実はビットコインは8月末にすでにこのブレイクアウトを試みていた。8月25日には一時81,265ドルまで達したものの、当時約81,085ドルにあった50週移動平均近辺で跳ね返された。
しかし今回の動きはかなり強いものにみえる。$BTCはこの水準を抜く力強い日足ローソク足を形成しており、今後の週足終値が特に重要になっている。50週移動平均はビットコインのベア市場における「天井」と広くみられており、過去のベア市場では、下落局面が終わりに近づくまで週足終値は概ねこの水準を下回ったままだった。この歴史的パターンがあるため、アナリストは日中の上昇よりも指標を上回る週足終値の維持をより有意義なシグナルとみなしている。そして、数週間前に同じ水準で拒否されたことにより、今回の2度目の試みは、この天井がついに崩れつつあるかどうかを直接試すものとなっている。
デリバティブ市場が動きを加速
CoinGlassのデータによると、今回の価格変動は極めて活発なデリバティブ取引と同時に起きている。ビットコインの24時間先物取引量は約847億4,000万ドルに達し、未決済残高(オープンインタレスト)は約578億6,000万ドルまで上昇しており、市場には相当なレバレッジが蓄積している。
過去24時間では約2億2,956万ドルの$BTCポジションが清算され、そのうち2億1,481万ドルがショートポジション、わずか1,474万ドルがロングポジションだった。
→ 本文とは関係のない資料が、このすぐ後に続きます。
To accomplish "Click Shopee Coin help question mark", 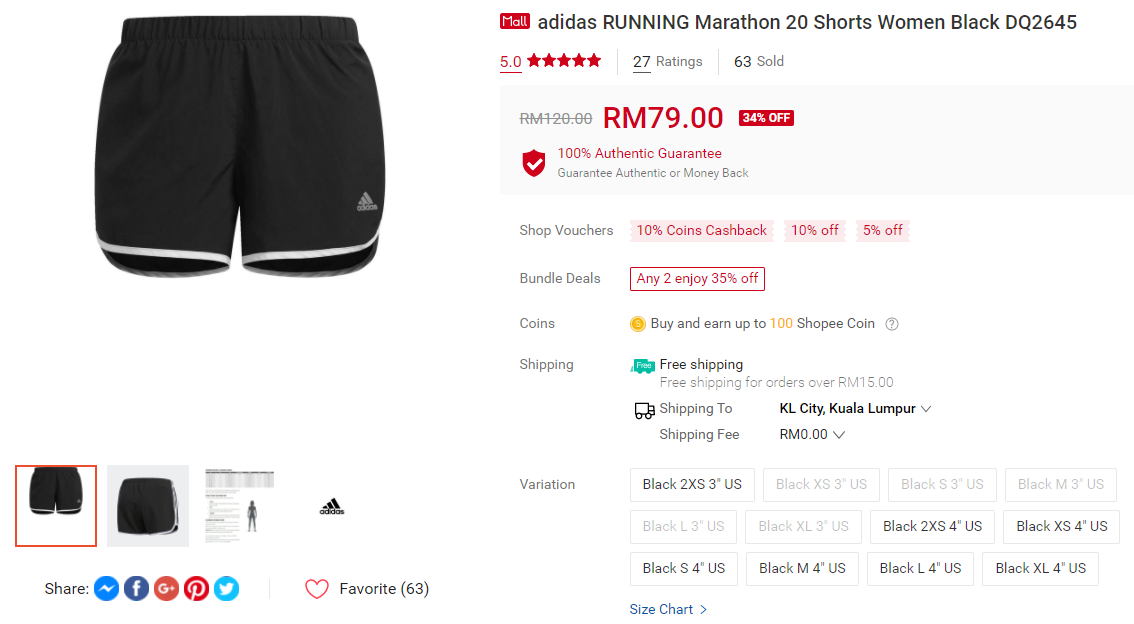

約14対1と大幅に偏ったこの比率は、さらなる下落に賭けていたトレーダーが上昇によりポジションの買い戻しを迫られ、上昇圧力が増幅されたことを示している。同時にこのレバレッジは両刃の剣でもある。未決済残高の増加は、50週移動平均付近でブレイクアウトが失敗すれば逆方向の急激な清算を引き起こしうることを意味し、今後の週足終値の重要性をさらに高めている。